REQUIRED WORK
- A) Using the text on Medicare Part A, answer each item on its own line, marked (i), (ii) and (iii) to match:
(i) What condition lets a person normally avoid a monthly premium for Part A coverage?
(ii) Which two things does Part A not cover?
(iii) If the hospital has to purchase blood, for how many units in a calendar year must you pay the hospital costs or have the blood donated?
- B) Continue the text on Medicare Part A with the next part, picking up after its last sentence.

PROVIDED TEXT

--- START ---

Medicare Part A
The original Medicare Plan (Medicare Part A) provides hospital insurance to people 65 or over and those who meet special criteria and runs on a fee-for-service basis. Doctors are also limited as to what they can charge you for their services. As long as you or your spouse paid your Medicare taxes while you were working, you normally will not have to pay a monthly premium for Part A coverage. Most individuals are automatically enrolled in Part A, however, if you aren’t getting Social Security or RRB benefits (for example because you are still working) you may need to sign up for Part A. You also have the option of adding Part B and Part D.
Even if you did not pay Medicare taxes before retirement, you can still buy Part A if you are over 65 years old and meet US citizenship and residency requirements, or if you are under 65, disabled, and lost your premium-free Part A coverage because you went back to work. Original Medicare does not require you to buy Part B, but you will be assessed a late penalty if you do not take it when it becomes available. If you have limited income, your state may provide financial assistance for your Part A and B coverage.
Medicare hospital insurance includes a variety of medically-necessary services, like hospital stays (a minimum of 3 days), so long as you do not need long term or custodial care. Part A consists of semi-private rooms, hospital services and supplies, the doctor, emergency room services, and drugs that you are prescribed for your treatment. Hospital services like anesthesia, chemotherapy, and inpatient dialysis are covered by Part A as long as they are deemed medically necessary. Personal care items and private rooms are not covered by Medicare Part A.
Blood is another service that the original Medicare program covers. As long as the hospital receives blood from a blood bank without any charge, you do not need to worry about payment. However, if the hospital needs to purchase blood for you, you must either pay the hospital costs for the first 3 units of blood you get in a calendar year or have the blood donated. This service includes blood transfusions as well as other blood work you are given in a hospital. For more information on hospital coverage click here.

--- END ---

INFORMATION PROVIDED

--- START ---

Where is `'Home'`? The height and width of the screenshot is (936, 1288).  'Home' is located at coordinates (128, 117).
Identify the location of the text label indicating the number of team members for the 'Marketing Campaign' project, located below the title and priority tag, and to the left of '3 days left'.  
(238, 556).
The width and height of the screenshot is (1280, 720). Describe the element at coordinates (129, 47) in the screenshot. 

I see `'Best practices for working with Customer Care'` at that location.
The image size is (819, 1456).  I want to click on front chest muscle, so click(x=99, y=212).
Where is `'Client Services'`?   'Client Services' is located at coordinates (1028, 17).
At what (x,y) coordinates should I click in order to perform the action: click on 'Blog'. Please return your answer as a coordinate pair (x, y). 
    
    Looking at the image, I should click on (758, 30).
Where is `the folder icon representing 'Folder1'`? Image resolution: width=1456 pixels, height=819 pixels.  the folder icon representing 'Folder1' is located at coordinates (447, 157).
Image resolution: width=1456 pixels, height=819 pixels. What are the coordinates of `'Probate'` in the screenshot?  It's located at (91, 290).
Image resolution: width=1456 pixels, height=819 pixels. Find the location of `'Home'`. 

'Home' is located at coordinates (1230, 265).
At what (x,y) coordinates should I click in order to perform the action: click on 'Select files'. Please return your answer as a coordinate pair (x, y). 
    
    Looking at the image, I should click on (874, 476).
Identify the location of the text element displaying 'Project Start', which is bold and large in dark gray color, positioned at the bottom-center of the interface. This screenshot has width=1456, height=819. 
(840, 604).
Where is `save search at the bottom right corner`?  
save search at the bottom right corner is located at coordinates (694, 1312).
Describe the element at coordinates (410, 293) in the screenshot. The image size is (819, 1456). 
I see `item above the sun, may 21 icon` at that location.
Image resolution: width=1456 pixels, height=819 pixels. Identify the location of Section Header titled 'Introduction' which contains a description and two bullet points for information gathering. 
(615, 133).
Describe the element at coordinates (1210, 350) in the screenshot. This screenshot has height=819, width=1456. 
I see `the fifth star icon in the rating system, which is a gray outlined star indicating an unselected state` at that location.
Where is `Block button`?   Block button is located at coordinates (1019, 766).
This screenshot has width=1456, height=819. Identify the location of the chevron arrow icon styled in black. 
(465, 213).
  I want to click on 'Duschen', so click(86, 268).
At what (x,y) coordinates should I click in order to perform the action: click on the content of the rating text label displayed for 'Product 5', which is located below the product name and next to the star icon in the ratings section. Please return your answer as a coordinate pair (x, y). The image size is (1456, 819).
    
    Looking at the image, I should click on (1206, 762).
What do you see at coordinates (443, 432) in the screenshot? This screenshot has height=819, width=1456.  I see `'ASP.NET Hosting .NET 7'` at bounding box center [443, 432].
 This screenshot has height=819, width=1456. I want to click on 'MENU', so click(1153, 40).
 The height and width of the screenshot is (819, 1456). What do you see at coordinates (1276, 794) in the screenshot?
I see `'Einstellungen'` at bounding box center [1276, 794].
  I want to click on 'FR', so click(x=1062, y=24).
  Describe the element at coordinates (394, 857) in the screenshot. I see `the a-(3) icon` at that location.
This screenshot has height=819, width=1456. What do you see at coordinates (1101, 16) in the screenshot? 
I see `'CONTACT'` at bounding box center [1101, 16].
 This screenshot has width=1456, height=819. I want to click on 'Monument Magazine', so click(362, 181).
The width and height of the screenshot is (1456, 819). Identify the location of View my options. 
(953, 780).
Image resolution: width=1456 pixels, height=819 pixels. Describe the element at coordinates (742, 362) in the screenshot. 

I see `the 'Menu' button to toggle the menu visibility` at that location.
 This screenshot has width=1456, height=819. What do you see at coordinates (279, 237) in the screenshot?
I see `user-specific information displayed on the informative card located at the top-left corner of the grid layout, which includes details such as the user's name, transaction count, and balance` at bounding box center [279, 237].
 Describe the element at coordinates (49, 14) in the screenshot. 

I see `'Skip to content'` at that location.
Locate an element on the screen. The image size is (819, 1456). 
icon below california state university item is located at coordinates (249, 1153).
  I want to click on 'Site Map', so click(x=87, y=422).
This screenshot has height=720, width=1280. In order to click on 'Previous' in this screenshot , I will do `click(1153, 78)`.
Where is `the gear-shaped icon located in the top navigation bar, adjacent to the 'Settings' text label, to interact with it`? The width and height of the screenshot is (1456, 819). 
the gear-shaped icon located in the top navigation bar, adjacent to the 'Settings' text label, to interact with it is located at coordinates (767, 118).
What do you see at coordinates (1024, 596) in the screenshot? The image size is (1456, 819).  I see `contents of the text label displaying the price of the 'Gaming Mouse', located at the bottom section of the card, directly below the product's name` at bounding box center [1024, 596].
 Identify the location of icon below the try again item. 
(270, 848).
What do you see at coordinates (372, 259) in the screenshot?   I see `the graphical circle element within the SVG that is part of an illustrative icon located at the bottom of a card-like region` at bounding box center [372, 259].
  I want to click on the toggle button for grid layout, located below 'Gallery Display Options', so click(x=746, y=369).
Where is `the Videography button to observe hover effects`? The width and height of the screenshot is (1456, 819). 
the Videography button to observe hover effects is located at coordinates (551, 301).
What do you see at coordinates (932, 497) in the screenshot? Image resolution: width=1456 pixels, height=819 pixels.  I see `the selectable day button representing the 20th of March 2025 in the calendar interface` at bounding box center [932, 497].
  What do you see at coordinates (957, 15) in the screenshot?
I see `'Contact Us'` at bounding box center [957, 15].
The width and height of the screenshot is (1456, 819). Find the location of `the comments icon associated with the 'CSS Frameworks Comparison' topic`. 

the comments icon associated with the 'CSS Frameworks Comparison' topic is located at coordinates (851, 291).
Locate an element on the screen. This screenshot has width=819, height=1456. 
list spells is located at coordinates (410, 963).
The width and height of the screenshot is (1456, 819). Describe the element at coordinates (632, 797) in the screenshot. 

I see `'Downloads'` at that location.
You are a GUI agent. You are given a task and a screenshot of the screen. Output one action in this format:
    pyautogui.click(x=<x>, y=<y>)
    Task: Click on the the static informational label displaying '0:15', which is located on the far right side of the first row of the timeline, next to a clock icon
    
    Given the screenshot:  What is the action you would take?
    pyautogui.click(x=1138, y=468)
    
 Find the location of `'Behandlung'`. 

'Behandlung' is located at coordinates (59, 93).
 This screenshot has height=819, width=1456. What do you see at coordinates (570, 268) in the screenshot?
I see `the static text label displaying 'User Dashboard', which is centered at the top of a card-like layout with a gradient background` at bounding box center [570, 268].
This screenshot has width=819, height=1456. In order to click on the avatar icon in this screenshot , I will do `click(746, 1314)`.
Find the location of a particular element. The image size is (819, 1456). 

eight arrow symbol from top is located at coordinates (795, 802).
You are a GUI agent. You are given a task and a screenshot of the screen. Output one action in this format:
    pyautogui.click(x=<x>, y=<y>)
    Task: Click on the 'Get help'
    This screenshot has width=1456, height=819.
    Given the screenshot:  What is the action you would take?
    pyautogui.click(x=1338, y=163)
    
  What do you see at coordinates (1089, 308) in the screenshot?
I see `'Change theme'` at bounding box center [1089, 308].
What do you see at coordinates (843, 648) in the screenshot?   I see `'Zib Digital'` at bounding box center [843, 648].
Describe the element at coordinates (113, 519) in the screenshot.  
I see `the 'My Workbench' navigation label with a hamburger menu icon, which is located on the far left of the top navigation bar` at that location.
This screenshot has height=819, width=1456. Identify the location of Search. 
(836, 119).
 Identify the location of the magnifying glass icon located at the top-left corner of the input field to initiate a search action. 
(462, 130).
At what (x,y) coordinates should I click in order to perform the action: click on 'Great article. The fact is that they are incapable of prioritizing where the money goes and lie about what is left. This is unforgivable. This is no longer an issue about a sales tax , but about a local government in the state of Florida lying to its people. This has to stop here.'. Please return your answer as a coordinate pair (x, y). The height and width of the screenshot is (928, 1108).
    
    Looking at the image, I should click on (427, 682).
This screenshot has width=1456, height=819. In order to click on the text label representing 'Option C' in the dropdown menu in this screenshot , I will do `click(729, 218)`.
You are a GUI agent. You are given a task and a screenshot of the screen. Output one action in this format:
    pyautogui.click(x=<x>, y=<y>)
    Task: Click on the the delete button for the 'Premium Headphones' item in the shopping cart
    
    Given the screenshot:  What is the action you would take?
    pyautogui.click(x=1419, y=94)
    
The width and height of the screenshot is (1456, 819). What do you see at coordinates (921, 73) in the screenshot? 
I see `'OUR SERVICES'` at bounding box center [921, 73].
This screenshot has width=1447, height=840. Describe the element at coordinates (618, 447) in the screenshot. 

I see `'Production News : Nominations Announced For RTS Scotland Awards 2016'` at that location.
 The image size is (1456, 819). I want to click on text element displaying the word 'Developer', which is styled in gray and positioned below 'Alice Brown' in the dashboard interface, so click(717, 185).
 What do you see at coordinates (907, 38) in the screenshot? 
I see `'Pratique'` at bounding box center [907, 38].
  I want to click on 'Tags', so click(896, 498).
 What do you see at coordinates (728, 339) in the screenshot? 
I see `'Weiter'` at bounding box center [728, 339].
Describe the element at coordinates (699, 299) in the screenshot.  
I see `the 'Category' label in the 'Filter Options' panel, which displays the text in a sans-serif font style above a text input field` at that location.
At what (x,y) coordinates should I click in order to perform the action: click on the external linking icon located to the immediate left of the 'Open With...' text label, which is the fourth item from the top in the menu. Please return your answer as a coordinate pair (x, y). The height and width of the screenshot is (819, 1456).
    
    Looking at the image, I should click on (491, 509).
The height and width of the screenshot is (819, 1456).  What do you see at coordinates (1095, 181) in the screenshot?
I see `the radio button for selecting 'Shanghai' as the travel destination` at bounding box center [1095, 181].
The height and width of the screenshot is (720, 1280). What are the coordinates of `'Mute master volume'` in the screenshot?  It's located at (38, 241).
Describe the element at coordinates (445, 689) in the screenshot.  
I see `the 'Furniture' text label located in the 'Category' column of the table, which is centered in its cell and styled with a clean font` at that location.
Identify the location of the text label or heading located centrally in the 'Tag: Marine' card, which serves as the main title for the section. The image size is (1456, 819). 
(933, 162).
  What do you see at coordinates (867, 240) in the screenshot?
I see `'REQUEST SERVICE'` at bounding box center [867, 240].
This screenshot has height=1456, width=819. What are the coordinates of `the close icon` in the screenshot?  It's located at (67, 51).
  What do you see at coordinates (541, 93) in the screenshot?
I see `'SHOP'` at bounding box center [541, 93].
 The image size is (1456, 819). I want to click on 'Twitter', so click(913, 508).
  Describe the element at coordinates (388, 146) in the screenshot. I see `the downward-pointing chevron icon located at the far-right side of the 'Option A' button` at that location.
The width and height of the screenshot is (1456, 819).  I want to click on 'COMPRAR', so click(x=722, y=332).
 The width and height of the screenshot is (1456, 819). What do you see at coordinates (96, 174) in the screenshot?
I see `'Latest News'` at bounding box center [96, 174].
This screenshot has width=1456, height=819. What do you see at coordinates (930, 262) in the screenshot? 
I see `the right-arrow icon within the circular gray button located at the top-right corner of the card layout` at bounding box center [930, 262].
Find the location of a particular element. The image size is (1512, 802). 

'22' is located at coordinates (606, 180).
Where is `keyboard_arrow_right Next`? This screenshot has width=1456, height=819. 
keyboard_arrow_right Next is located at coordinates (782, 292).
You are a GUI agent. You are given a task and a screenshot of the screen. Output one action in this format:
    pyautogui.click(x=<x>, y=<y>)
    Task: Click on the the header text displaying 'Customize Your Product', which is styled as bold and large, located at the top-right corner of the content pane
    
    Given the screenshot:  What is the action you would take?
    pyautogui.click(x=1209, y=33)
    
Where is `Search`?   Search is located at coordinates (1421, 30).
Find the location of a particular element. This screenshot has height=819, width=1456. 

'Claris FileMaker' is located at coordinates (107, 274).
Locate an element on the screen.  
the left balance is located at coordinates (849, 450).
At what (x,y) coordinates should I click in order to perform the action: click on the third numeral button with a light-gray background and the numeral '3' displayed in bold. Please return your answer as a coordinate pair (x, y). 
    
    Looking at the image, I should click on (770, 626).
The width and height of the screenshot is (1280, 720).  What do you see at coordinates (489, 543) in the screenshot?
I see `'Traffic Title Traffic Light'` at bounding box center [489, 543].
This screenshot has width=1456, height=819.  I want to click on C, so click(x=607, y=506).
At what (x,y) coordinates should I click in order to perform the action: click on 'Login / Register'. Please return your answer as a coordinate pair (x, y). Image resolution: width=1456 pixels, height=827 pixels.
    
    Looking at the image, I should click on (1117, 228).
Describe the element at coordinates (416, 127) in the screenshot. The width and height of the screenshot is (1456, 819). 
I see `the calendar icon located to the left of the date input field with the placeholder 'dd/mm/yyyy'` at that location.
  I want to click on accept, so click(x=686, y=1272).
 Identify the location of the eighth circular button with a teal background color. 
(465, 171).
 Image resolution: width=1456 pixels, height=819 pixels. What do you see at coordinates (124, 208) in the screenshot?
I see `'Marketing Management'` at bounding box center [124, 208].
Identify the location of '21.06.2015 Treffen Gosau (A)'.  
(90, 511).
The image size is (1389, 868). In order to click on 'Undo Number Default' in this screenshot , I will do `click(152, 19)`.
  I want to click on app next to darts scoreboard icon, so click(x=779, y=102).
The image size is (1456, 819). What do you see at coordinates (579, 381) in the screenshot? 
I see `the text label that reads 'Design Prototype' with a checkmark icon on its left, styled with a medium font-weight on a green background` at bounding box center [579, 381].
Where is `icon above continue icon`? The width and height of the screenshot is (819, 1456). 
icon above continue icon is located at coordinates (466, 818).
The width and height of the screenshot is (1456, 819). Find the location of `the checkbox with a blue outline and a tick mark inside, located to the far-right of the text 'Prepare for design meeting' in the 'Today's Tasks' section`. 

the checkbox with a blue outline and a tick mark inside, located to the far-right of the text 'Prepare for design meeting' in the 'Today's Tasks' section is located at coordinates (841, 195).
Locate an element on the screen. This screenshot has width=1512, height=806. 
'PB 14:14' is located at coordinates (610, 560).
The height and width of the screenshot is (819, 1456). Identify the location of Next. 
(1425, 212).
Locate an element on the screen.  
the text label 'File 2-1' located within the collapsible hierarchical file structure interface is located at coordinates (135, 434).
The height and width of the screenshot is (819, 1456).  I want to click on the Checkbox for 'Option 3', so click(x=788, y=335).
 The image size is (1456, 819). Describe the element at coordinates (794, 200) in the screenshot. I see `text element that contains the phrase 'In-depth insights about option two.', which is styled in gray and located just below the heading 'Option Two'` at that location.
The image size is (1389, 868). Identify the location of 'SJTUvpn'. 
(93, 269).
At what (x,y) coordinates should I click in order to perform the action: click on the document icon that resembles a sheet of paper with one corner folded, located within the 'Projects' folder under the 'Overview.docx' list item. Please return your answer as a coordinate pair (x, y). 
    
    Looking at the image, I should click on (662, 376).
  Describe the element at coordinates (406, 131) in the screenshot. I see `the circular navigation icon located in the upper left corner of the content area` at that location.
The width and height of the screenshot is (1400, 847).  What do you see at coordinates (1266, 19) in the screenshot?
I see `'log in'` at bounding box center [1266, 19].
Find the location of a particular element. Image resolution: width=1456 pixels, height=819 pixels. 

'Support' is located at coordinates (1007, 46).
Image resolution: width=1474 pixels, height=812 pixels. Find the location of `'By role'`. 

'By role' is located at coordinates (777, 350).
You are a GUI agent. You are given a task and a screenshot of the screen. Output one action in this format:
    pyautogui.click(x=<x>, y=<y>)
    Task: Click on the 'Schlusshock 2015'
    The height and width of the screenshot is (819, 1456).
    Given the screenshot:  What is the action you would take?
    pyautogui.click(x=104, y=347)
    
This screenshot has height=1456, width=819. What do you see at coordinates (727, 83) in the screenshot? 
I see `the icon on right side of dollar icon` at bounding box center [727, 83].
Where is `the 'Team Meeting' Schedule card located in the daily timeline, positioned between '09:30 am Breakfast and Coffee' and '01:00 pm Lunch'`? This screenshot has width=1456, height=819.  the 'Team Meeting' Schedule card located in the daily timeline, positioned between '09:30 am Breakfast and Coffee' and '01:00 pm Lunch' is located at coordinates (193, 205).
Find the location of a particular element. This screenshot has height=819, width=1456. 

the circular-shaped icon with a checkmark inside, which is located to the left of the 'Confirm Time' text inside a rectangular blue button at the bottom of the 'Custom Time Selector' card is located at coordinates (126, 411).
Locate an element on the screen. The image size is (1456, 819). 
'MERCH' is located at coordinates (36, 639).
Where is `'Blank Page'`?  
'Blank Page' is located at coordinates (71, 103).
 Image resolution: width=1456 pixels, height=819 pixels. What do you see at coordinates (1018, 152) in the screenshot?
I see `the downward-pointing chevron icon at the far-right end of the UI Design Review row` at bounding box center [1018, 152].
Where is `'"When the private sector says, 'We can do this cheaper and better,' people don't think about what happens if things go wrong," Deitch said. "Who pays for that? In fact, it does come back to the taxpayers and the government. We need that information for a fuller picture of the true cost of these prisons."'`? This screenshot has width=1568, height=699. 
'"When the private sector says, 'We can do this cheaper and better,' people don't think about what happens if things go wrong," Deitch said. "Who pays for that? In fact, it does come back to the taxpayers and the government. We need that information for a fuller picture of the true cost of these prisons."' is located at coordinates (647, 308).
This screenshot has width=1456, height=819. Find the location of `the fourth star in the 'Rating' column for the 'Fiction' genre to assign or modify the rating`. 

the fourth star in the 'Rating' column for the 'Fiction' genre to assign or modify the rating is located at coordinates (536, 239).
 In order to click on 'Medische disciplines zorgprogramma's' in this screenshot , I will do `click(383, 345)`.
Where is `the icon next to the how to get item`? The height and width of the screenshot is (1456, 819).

--- END ---

OUTPUTS IN ORDER
- A)
(i) You or your spouse paid Medicare taxes while working.
(ii) Personal care items and private rooms.
(iii) The first 3 units.

- B)
Hospice, skilled nursing facility, and home health services are also covered by Part A. If you have a terminal illness, and your doctor has confirmed that you have 6 months or less to live, your hospice care (including pain relief, grief counseling, and other service) will be covered by Medicare. In order to receive skilled nursing facility care, a doctor must declare that you are in need of daily skilled care like physical therapy. Home health services are also covered, provided they are ordered by a doctor and are also supplied by a Medicare certified home health agency: you must be determined home-bound in order to receive these services, and the home health services are again limited to medically necessary care.
Original Medicare provides you with a semi-private room and meals in hospitals, hospitals, and nursing facilities. These services do not include private nursing or private rooms, and unless deemed medically necessary, also do not cover long term or custodial care. Televisions and telephones are also not covered if they incur an additional charge.